▶ **Text for analysis**:
⁂
Urban Laboratory Tirana Albania A yearly festival of ideas and commentary on urban life and the built space. An integral part of
6 – 13 May 2015
A Reflection on the Urban Mobility of the City of Tirana
Tirana has often been cited as one of the most problematic cities in Europe when it comes to pollution and traffic, as reflected in numerous studies where the level of airborne, cancer-causing particles have been reported to be three times the limit mandated by the World Health Organization, causing a lowering of up to two years in life expectancy; while the urban noise that the citizens are exposed to is an average of 20 decibels above the recommended limits.
The quality of life in the urban environment is deeply affected by these qualities, and as a principal contributor, mobility becomes one of the most crucial topics to be reflected upon.
The way we move drastically affects the way that one experiences the city, and the consequences of our collective transportation choices are felt throughout society– directly when considering statistics such as that traffic related accidents in Albania are 3.5 percent higher than in other Eastern and Central European countries, and more subtly when we take into account factors such as status, often influenced by the kind of vehicle one drives.
⁂
▶ **Data excerpts**:
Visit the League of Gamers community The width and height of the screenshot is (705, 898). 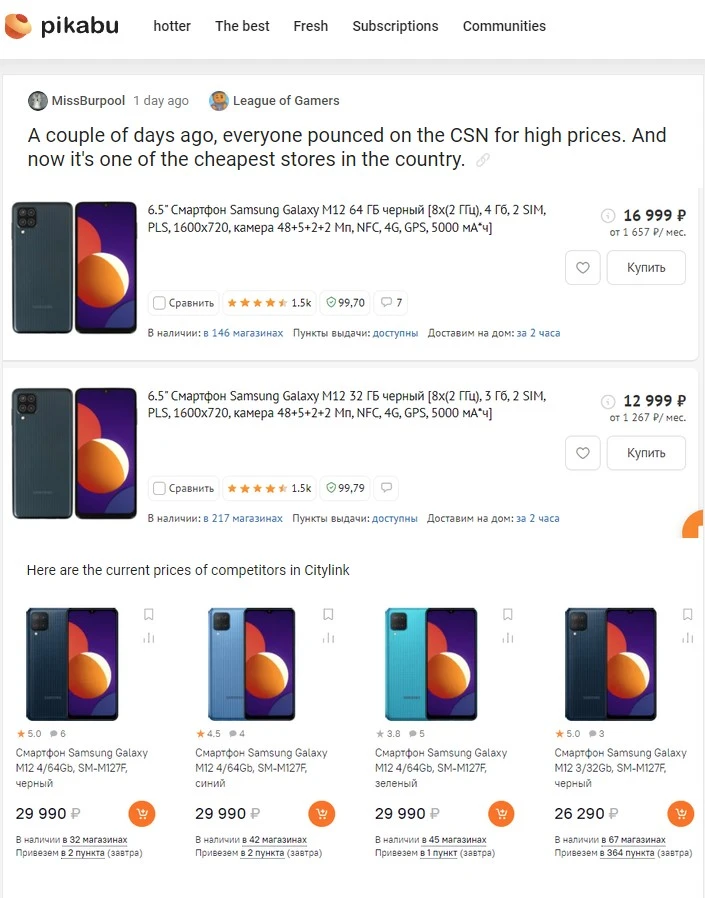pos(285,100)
⁂
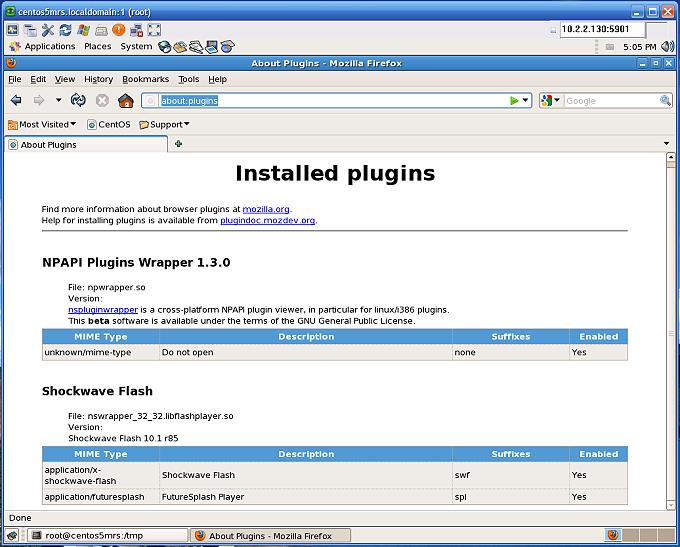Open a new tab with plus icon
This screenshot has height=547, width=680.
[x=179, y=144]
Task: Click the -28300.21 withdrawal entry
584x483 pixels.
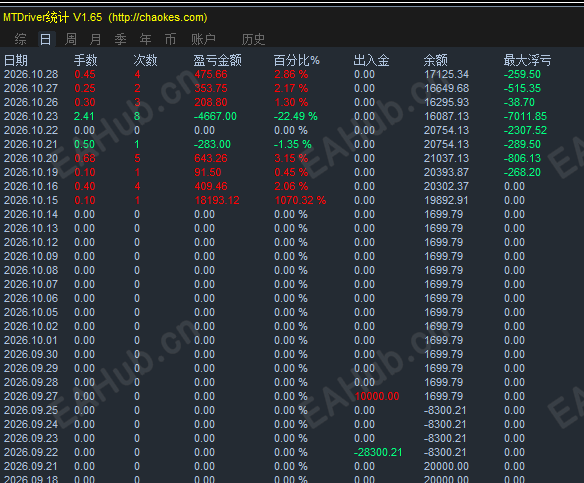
⁂
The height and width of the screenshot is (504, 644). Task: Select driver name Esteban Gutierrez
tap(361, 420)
⁂
▶ **Work item A**:
Decide whether each statement below agrees with the text on Tirana's urban mobility. For each, answer yes or no and quote the deciding words from that text. (i) Cancer-causing airborne particles in Tirana have been reported at twice the World Health Organization limit. (ii) The urban noise that citizens are exposed to averages 20 decibels above the recommended limits. (iii) Traffic-related accidents in Albania are 3.5 percent higher than in other Eastern and Central European countries.
▶ **Work item B**:
Extend the reflection on Tirana's urban mobility, picking up right after its final sentence.

▶ **Output A**:
(i) No: "three times the limit mandated by the World Health Organization"
(ii) Yes: "an average of 20 decibels above the recommended limits"
(iii) Yes: "traffic related accidents in Albania are 3.5 percent higher than in other Eastern and Central European countries"

▶ **Output B**:
Although Tirana has a very strong premise to be lived at a human scale and with self powered vehicles, social constructs of the last 25 years give unbalanced value to the element of the car, which increasingly takes over public space and has radically changed the perception of the urban landscape. Within the context of Tirana Open, the first edition of ‘ULTRA’ will investigate and take a critical stance towards the the societal, legislative and economic reasons that influence mobility in Tirana, through different interventions in public space. By using a methodological approach, local and international designers, architects and artists will be invited to create site specific installations which aim to raise awareness and propose alternative realities of mobility and relation to public space.